Cumulative Stay-time Representation for Electronic Health Records in Medical Event Time Prediction
This addresses the problem of predicting disease onset for patients with non-communicable diseases like diabetes, offering an incremental improvement in EHR analysis.
The paper tackles predicting medical event times from electronic health records by proposing a cumulative stay-time representation that directly models cumulative health conditions, achieving high prediction performance and enhancing existing models in experiments.
We address the problem of predicting when a disease will develop, i.e., medical event time (MET), from a patient's electronic health record (EHR). The MET of non-communicable diseases like diabetes is highly correlated to cumulative health conditions, more specifically, how much time the patient spent with specific health conditions in the past. The common time-series representation is indirect in extracting such information from EHR because it focuses on detailed dependencies between values in successive observations, not cumulative information.
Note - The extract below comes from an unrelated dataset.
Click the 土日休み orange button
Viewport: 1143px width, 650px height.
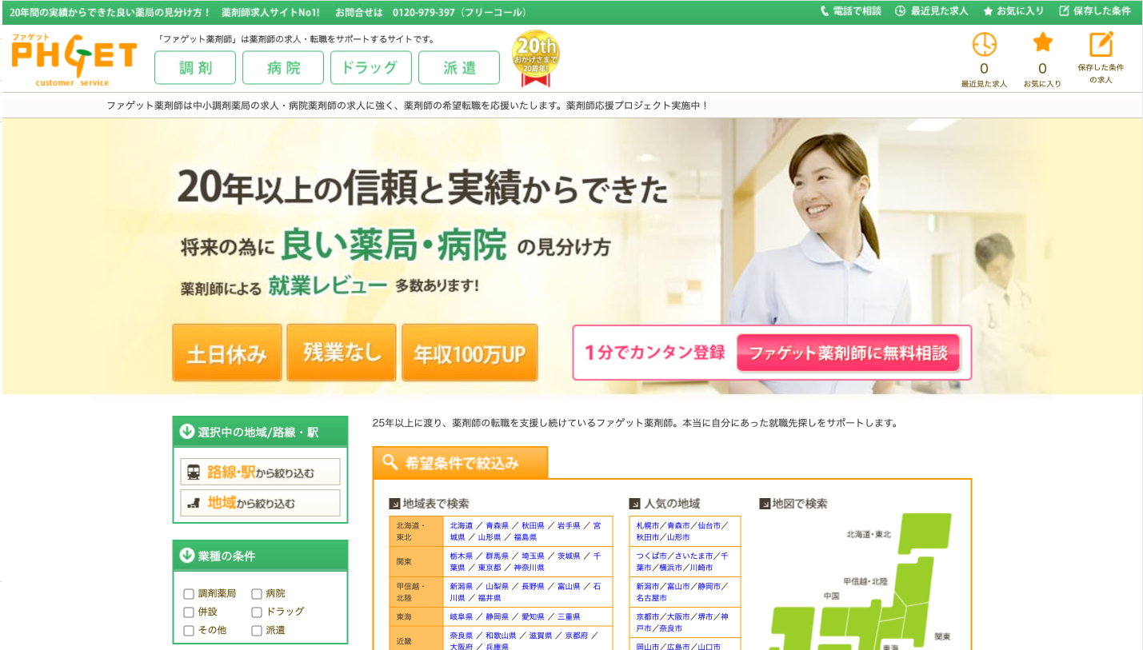[226, 353]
We propose a novel data representation for EHR called cumulative stay-time representation (CTR), which directly models such cumulative health conditions. We derive a trainable construction of CTR based on neural networks that has the flexibility to fit the target data and scalability to handle high-dimensional EHR. Numerical experiments using synthetic and real-world datasets demonstrate that CTR alone achieves a high prediction performance, and it enhances the performance of existing models when combined with them.